Dataset entries
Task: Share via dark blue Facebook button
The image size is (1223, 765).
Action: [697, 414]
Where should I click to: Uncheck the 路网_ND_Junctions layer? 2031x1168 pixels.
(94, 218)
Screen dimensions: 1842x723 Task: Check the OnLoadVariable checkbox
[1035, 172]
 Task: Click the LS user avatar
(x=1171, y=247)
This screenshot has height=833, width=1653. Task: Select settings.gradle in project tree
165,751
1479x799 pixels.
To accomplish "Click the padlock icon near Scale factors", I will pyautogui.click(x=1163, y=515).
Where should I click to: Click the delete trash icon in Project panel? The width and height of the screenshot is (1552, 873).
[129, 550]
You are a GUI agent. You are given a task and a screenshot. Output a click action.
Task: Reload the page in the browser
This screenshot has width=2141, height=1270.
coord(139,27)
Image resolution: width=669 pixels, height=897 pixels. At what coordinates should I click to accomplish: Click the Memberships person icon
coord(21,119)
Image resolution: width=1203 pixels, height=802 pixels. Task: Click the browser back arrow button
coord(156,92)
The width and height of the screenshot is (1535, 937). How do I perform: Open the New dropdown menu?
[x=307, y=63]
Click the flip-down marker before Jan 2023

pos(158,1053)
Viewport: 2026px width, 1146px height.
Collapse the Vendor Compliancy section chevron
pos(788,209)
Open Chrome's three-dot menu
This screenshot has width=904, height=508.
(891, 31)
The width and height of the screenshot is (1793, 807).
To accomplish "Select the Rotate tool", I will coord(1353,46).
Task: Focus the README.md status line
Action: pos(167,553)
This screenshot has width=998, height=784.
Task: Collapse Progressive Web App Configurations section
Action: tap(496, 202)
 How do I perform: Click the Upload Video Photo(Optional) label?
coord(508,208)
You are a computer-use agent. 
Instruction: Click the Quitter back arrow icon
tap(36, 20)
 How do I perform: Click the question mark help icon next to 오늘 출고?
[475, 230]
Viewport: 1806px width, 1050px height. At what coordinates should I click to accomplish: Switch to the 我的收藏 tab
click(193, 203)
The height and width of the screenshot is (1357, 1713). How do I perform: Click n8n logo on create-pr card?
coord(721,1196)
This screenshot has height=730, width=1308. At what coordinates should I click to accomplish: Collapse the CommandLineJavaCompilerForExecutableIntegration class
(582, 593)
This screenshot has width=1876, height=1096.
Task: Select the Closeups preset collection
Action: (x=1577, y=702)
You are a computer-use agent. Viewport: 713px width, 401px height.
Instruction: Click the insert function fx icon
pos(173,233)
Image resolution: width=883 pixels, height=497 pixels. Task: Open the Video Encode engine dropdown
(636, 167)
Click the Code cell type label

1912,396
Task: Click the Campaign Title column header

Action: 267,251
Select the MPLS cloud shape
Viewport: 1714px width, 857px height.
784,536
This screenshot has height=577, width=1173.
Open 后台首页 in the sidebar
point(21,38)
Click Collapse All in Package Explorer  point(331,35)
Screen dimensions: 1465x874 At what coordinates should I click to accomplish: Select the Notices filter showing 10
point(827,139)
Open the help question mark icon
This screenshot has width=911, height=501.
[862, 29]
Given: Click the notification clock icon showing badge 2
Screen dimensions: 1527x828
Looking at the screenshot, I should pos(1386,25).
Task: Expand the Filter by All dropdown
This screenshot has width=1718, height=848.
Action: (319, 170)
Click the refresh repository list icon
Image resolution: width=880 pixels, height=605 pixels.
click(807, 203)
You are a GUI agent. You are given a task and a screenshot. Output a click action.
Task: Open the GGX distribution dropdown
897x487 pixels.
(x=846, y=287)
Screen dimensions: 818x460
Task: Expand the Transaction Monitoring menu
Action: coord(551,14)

Instructions for the task
Give an exact copy of all the data shown above.

Answer to the exercise
Task: Share via dark blue Facebook button
The image size is (1223, 765).
Action: [697, 414]
Where should I click to: Uncheck the 路网_ND_Junctions layer? 2031x1168 pixels.
(94, 218)
Screen dimensions: 1842x723 Task: Check the OnLoadVariable checkbox
[1035, 172]
 Task: Click the LS user avatar
(x=1171, y=247)
This screenshot has height=833, width=1653. Task: Select settings.gradle in project tree
165,751
1479x799 pixels.
To accomplish "Click the padlock icon near Scale factors", I will pyautogui.click(x=1163, y=515).
Where should I click to: Click the delete trash icon in Project panel? The width and height of the screenshot is (1552, 873).
[129, 550]
You are a GUI agent. You are given a task and a screenshot. Output a click action.
Task: Reload the page in the browser
This screenshot has width=2141, height=1270.
coord(139,27)
Image resolution: width=669 pixels, height=897 pixels. At what coordinates should I click to accomplish: Click the Memberships person icon
coord(21,119)
Image resolution: width=1203 pixels, height=802 pixels. Task: Click the browser back arrow button
coord(156,92)
The width and height of the screenshot is (1535, 937). How do I perform: Open the New dropdown menu?
[x=307, y=63]
Click the flip-down marker before Jan 2023

pos(158,1053)
Viewport: 2026px width, 1146px height.
Collapse the Vendor Compliancy section chevron
pos(788,209)
Open Chrome's three-dot menu
This screenshot has width=904, height=508.
(891, 31)
The width and height of the screenshot is (1793, 807).
To accomplish "Select the Rotate tool", I will coord(1353,46).
Task: Focus the README.md status line
Action: pos(167,553)
This screenshot has width=998, height=784.
Task: Collapse Progressive Web App Configurations section
Action: tap(496, 202)
 How do I perform: Click the Upload Video Photo(Optional) label?
coord(508,208)
You are a computer-use agent. 
Instruction: Click the Quitter back arrow icon
tap(36, 20)
 How do I perform: Click the question mark help icon next to 오늘 출고?
[475, 230]
Viewport: 1806px width, 1050px height. At what coordinates should I click to accomplish: Switch to the 我的收藏 tab
click(193, 203)
The height and width of the screenshot is (1357, 1713). How do I perform: Click n8n logo on create-pr card?
coord(721,1196)
This screenshot has height=730, width=1308. At what coordinates should I click to accomplish: Collapse the CommandLineJavaCompilerForExecutableIntegration class
(582, 593)
This screenshot has width=1876, height=1096.
Task: Select the Closeups preset collection
Action: (x=1577, y=702)
You are a computer-use agent. Viewport: 713px width, 401px height.
Instruction: Click the insert function fx icon
pos(173,233)
Image resolution: width=883 pixels, height=497 pixels. Task: Open the Video Encode engine dropdown
(636, 167)
Click the Code cell type label

1912,396
Task: Click the Campaign Title column header

Action: 267,251
Select the MPLS cloud shape
Viewport: 1714px width, 857px height.
784,536
This screenshot has height=577, width=1173.
Open 后台首页 in the sidebar
point(21,38)
Click Collapse All in Package Explorer  point(331,35)
Screen dimensions: 1465x874 At what coordinates should I click to accomplish: Select the Notices filter showing 10
point(827,139)
Open the help question mark icon
This screenshot has width=911, height=501.
[862, 29]
Given: Click the notification clock icon showing badge 2
Screen dimensions: 1527x828
Looking at the screenshot, I should pos(1386,25).
Task: Expand the Filter by All dropdown
This screenshot has width=1718, height=848.
Action: (319, 170)
Click the refresh repository list icon
Image resolution: width=880 pixels, height=605 pixels.
click(807, 203)
You are a GUI agent. You are given a task and a screenshot. Output a click action.
Task: Open the GGX distribution dropdown
897x487 pixels.
(x=846, y=287)
Screen dimensions: 818x460
Task: Expand the Transaction Monitoring menu
Action: coord(551,14)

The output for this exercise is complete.